Saved entries

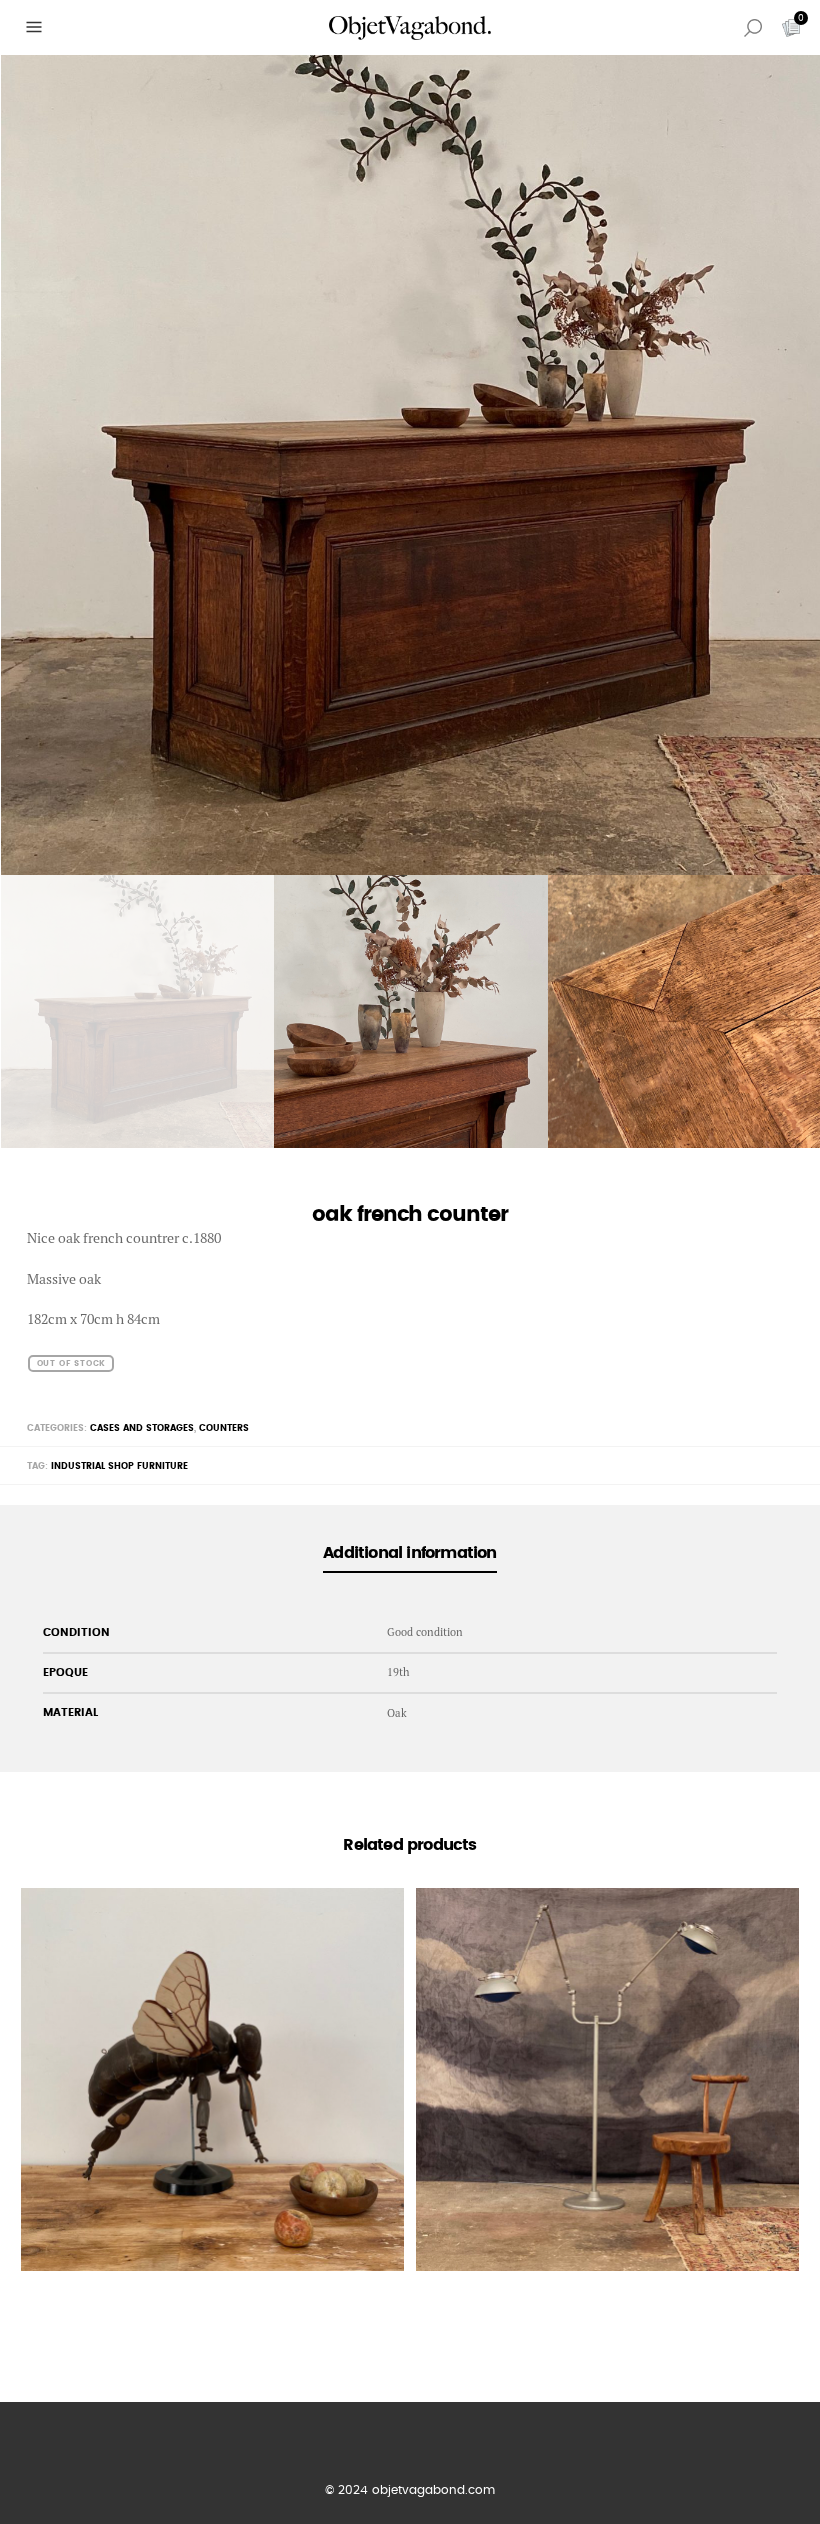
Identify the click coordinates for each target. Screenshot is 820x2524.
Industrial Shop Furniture (119, 1466)
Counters (224, 1428)
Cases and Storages (142, 1428)
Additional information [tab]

> _Assignment_: Copy out exactly the lines running from the line with "Counters (224, 1428)" to the end of the records, inclusive.

> _Response to this exercise_:
Counters (224, 1428)
Cases and Storages (142, 1428)
Additional information [tab]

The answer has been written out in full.